Translated by Daedalus (lessons 1-4, 7-8) and ComradeJ (5+6)

How to be Annoying - 150 usefull tips

Lesson 1: Beginners
Category: children from 6 - 12 (especially 12)
Description: the first category is easy. The keyword to this lesson is "subtle"
By following these lessons you will easily be able to make small children and people with an IQ lower than 60 cry. No experience required. Practice everything ATLEAST 5 times.

1. Change the colors of your television so everyone on the screen looks green and assure other people you like it that way.

2. Drum on every available surface.

3. Keep humming the Batman tune.

4. Put a stamp in the middle of every piece of paper you see.

5. Ask the people at an information service for a date.

6. make a video that exists of only copyright-warnings.

7. Sew metal anti-theft-strips in everyone's pockets.

8. Hide dairy products on places nobody can reach.

9. Write the surprising end of a tale on the first page of the book.

10. Put Alarms on random times.

11. Learn morse code, and only have conversations that go like this: "beep, bip, beep, beeb".

12. Buy bublegum just to suck the layer off.

13. Order French Fries with caviar.

14. Put your Metallica CD in your fathers car with the volume at its maximum.

15. Research in public how slow you can act as a frog, and do not worry that others will hear you.

16. Hoot and wave to people you don't know.

17. Dress yourself in the color orange, and I mean ONLY in orange. (Green or Yellow will suffice, but make sure its a clear color)

Lesson 2: Amateurs
Category: Children from 12 to 14 and mothers.
Description: This level is clearly harder than the previous one. We have left the part for small children and are heading for the real job.
Practive everything 10 to 20 times per week and even those intimidating primary school teachers will beg for emotional mercy.

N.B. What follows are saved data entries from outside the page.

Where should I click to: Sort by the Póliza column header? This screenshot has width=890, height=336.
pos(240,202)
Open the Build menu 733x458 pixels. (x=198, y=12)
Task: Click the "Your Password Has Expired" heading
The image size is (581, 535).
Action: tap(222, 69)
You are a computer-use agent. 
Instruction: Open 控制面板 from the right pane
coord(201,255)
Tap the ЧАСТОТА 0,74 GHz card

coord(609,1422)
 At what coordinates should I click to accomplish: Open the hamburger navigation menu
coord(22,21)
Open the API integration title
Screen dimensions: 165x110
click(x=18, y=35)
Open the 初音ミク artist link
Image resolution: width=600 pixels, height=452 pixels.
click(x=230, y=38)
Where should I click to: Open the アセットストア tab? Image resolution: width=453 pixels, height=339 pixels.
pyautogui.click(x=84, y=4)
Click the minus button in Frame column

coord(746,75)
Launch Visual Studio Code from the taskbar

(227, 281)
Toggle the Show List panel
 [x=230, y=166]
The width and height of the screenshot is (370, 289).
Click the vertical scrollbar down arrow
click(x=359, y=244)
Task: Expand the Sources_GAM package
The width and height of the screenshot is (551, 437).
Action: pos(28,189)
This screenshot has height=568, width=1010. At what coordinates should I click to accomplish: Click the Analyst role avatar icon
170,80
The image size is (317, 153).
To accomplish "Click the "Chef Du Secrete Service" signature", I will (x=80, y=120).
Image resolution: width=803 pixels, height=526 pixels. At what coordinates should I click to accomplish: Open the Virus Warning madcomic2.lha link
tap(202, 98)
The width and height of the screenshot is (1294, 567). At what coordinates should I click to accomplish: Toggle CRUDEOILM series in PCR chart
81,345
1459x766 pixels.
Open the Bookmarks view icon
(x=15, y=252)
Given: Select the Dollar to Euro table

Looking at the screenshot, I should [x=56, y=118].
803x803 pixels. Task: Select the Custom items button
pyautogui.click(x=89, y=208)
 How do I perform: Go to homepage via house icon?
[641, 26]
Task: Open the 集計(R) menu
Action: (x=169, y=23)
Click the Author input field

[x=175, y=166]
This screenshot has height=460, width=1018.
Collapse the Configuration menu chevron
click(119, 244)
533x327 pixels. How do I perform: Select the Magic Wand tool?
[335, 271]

18. Zap to another chanel 10 minutes before a movie ends.

19 Tape pieces of fitness-video over the climax of a rental video.

20. Wear your trousers inside out.

21. At a restaurant, say you don't want to sit anywhere but go and eat all of the candy at the pay-desk.

22. Start every sense you say with "ooh la la"

23. Wake your roommates every morning with Lou Reed's "Metal Machine Music"

24. ONLY TYPE IN CAPITALS.

25. only type in small characters.

26. Dont use any punctuation

27. Buy a lot of thise trafic colums and create new routes through your neighbourhood.

28. Pay with just nickels.

29. Attach bells on your clothes.

30. Repeat everything what someone says as a question.

31. Write "X-TREAsURE" on every map you see.

32. Tell everybody about your UFO/OJ Simpson theories.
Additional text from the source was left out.